The Oxford Group or Oxford Vegetarians consisted of a group of intellectuals in England in the late 1960s and early 1970s associated with the University of Oxford, who met and corresponded to discuss the emerging concept of animal rights, or animal liberation.

The Oxford Group initially consisted of postgraduate philosophy students, and included Stanley and Roslind Godlovitch, John Harris, David Wood, and Michael Peters (a sociology postgrad). Its members were active in academic circles in Oxford, and through their influence others became interested in the idea of developing a moral philosophy that included non-humans. A particular inspiration was the writing of Brigid Brophy, the novelist. The idea of editing a collection of essays on animal rights emerged, and Brophy and others agreed to contribute. The first publisher approached (at Ms Brophy's suggestion) was Michael Joseph where an editor suggested that such a book would be more interesting if group members contributed, as well as better known authors. However, they were not interested, so Godlovitch and Harris then approached Victor Goillancz, where they met Giles Gordon. Gollancz were keen to go ahead, and the book was published a few months later as Animals, Men and Morals in 1971.

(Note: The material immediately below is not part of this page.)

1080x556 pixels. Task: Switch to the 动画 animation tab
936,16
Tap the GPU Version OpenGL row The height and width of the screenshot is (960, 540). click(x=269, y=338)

The period was a fertile one for the development of the concept of animal rights, both at the academic and activist level. Members of the Oxford Group contributed to a series of scholarly works that examined the moral assumptions underpinning the use of non-human animals, and helped to formulate a counter-position. The group engaged in political activism too, writing and handing out leaflets protesting against animal testing and hunting. Two of its members, Richard D. Ryder and Andrew Linzey, organized the Cambridge Conference on Animal Rights at Trinity College, Cambridge in 1977, the first international conference devoted explicitly to animal rights.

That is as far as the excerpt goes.